The article is by Mark Regnerus, and for the record, yes, I do know who Mark Regnerus is. And yes, I am indeed sympathetic and grateful to him for the abuse he has taken from the gay mafia for a study in which he questioned the wonderfulness of homosexual parenting, which is an entirely different topic from the topic of this article of his or of my present post. So, no, I don't think that his background or any gratitude we conservatives feel toward him for what he has suffered is relevant to whether or not I should critique this article. I'd like to think that Regnerus, being an academic and presumably committed to vigorous, rigorous, non-personal debate, would agree with me that I shouldn't pull any punches because "he's one of us" or "the bad guys hate him" or anything of that kind, which is really just a reverse variant on the ad hominem fallacy--because of who this person is, you shouldn't criticize what he wrote. You will gather from that prelude that such an argument has been made to me already.
Regnerus's piece is oddly unclear. Time and again one wonders what, exactly, he is getting at, and that makes it difficult to pin down and reply to. But I begin with the disturbingly tepid language that he repeatedly uses to describe p.
Explanations provide only modest comfort to the many women, (and not a few men) who wrestle over the meaning of their spouse or beau’s pastime."Pastime"?
They feel hurt, if not cheated on.No kidding. Wonder why.
Contrary to what is sometimes asserted, women have the right to be annoyed or upset by porn. It’s not a good thing. It’s spiritually draining.As a ringing condemnation, that leaves a lot to be desired. "Women have a right to be annoyed or upset." Wow! Thanks very much for that permission to be "annoyed or upset." And it's not a good thing! Wow! Talk about an understatement. "Spiritually draining" is a little better, but still pretty weak. And if you think you hear a "but" coming up after that rather lame negative assessment, you're right, and I'll get back to the "but" in a moment. But first, some more examples of Regnerus's ways of describing p.

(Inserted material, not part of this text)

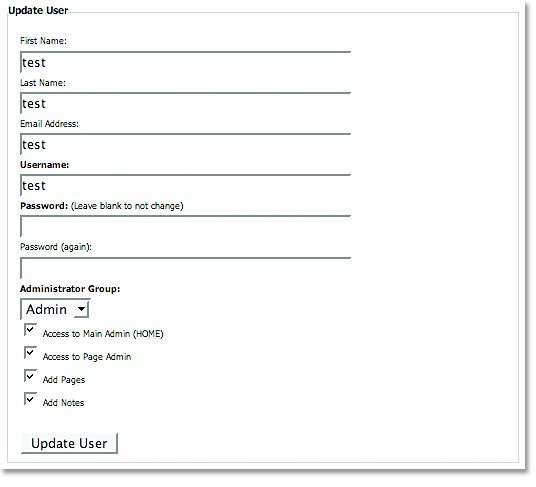Click the Username label
This screenshot has width=536, height=487.
[x=44, y=165]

A crestfallen young woman discovered her boyfriend “struggled” with pornography. I’m never quite sure what “struggling” actually means, since it can be code for anything from shame at taking pleasure in women’s naked beauty all the way up to addiction to hardcore pornography. (There’s a difference.)"Taking pleasure in women's naked beauty" is so sanitized and artsy a locution that it really gives the impression, perhaps unintentionally, that the man in question shouldn't feel shame! Such a phrase could describe an entirely platonic and appreciative viewing of a nude as painted by a great master. In fact, such a phrase could describe a heterosexual woman's entirely platonic appreciation of a great painting of another woman. The word "pleasure" is a nicely euphemistic way of referring to sexual arousal and lust, and frankly, no Christian should be describing p use of any kind with such a phrase.
There's more to say about that previous couple of sentences. Aside from the fact that the phrase "taking pleasure in women's naked beauty" sounds like it's downplaying the seriousness of the issue involved, what exactly does Regnerus mean by it, anyway? Since he obviously thinks it's not so bad, given the contrast he means to draw in the sentence, what is it? It's supposed to be something that a man could mean by "struggling with p," which makes its meaning rather mysterious. Perhaps it is a euphemism for watching sex videos but only relatively "normal" ones, instead of the ones with all the extra perversions. But that seems an uncharitable reading, given the fact that apparently we're supposed to think this first thing is waaaay on the mild end. So what could it be? Well, my best guess is that "taking pleasure in women's naked beauty" means only lusting, perhaps briefly, over still shots of women who have few or no clothes on and are posed rather provocatively. Light-weight girlie pictures. No videos or anything. No "actresses" actually having sex.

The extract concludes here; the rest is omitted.